Le titre Freedom de Beyoncé retentit. Les hurlements de la foule saturent les micros. Kamala Harris marche vers le centre de la scène, salue le public de la main. Un immense sourire. Elle entame son discours sur son expérience de procureure de San Francisco et de Californie, rappelle qu’elle n’a cessé de s’attaquer aux «prédateurs» responsables de violences sexuelles, aux «escrocs qui arnaquent des consommateurs», et aux «tricheurs qui n’ont pas respecté les règles pour leurs propres fins». «Ecoutez-moi quand je vous dis : je connais le type de personne qu’est Donald Trump. J’ai eu affaire à des gens comme lui toute ma carrière. […] Donald Trump vient d’être condamné pour fraude, 34 chefs d’inculpations.» «Enfermez-le», répond la foule en chœur.

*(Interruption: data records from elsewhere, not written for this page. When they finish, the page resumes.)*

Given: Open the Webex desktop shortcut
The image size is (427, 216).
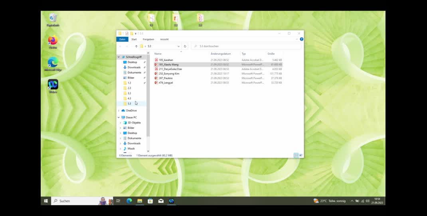Looking at the screenshot, I should pos(53,85).
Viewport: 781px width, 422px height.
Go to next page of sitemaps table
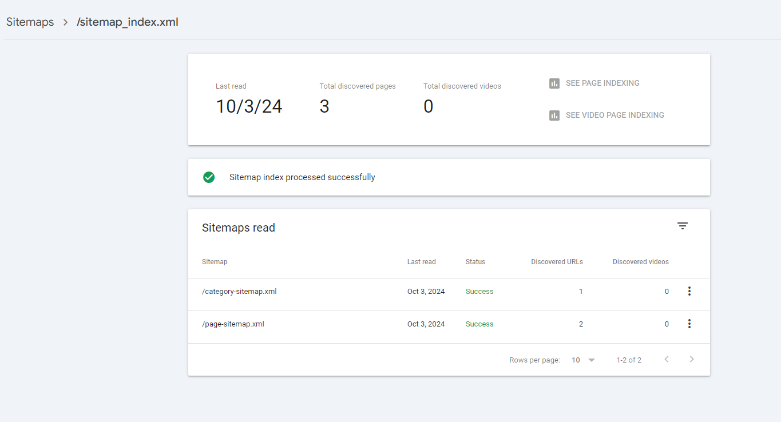coord(691,360)
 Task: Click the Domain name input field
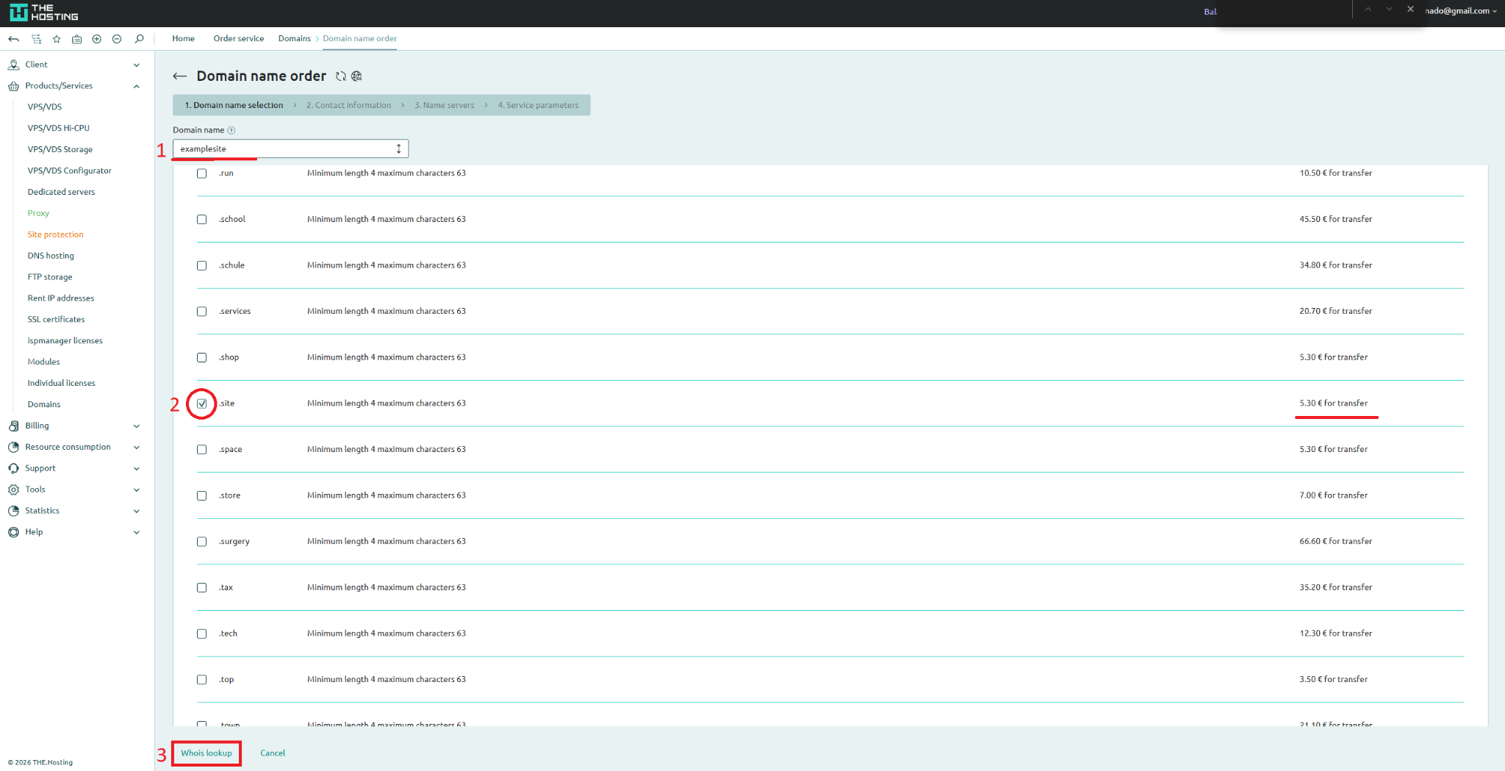287,149

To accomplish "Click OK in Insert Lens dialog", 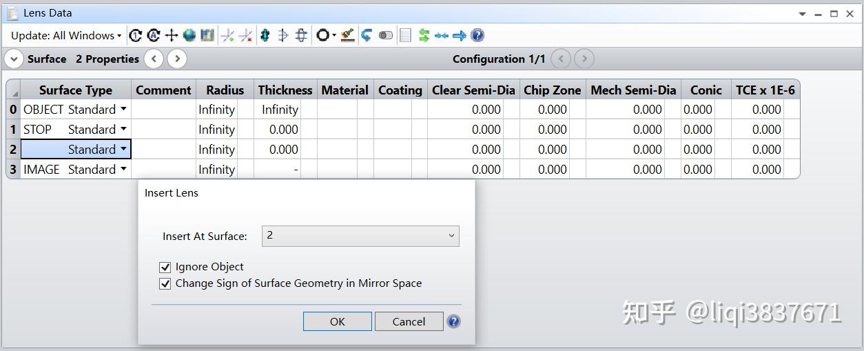I will pyautogui.click(x=337, y=321).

Encadrer la vente d’armes à feu
La candidate embraye sur l’immigration, thème pourtant épineux chez l’électorat démocrate : «Donald Trump se fiche de la sécurité aux frontières, il ne se soucie que de lui.» Elle en veut pour preuve la proposition de loi bipartisane sur l’immigration soutenue par Joe Biden, rappelant que «certains des républicains les plus conservateurs à Washington l’ont soutenue» avant que Donald Trump ne la «fasse couler». Pendant vingt minutes, Kamala Harris martèle qu’elle veut rétablir le droit à l’avortement dans l’ensemble du pays et encadrer la vente d’armes à feu (en exigeant une vérification des antécédents et en interdisant la vente de semi-automatiques). Elle reconnaît que le coût de la vie est trop élevé, et propose de s’attaquer aux «big pharma» (les méga-compagnies pharmaceutiques) et aux profits des grandes entreprises. «Est-ce qu’on croit en la promesse de l’Amérique, et est-on prêt à se battre pour ? Quand on se bat, on gagne !»
La foule s’écoule sur la place devant la sortie. Andrea Middleton, 46 ans, discute avec ses amis. «Kamala Harris a su entrer en contact avec chaque personne présente, et parler de tous les sujets importants», se réjouit cette dame qui travaille dans une association qui lutte contre les discriminations raciales. «Notre pays a beaucoup de diversité, mais elle ne se voit pas chez nos dirigeants», regrette-t-elle. Elle est venue aujourd’hui au meeting «voir l’histoire se faire».
À quelques pas, Brenda Roberts, 68 ans, un chemisier bleu, reprend ses esprits, assise sur un muret. «En tant que femme noire, je suis inquiète d’un retour de Donald Trump, j’ai peur qu’il nous retire certains de nos droits. Il y a toujours la question de la couleur de la peau et de la classe, et avec lui les gens se permettent de dire à voix haute ce qu’ils ne diraient pas d’habitude», s’inquiète la retraitée. A un moment, après avoir fait la queue sous la pluie, attendu, puis être réorientée de porte en porte dans cette immense foule, elle s’est dit qu’elle n’aurait pas dû venir. Mais après le meeting, elle n’a plus aucun regret. Assister à ce rassemblement était «la chance de sa vie», dit-elle.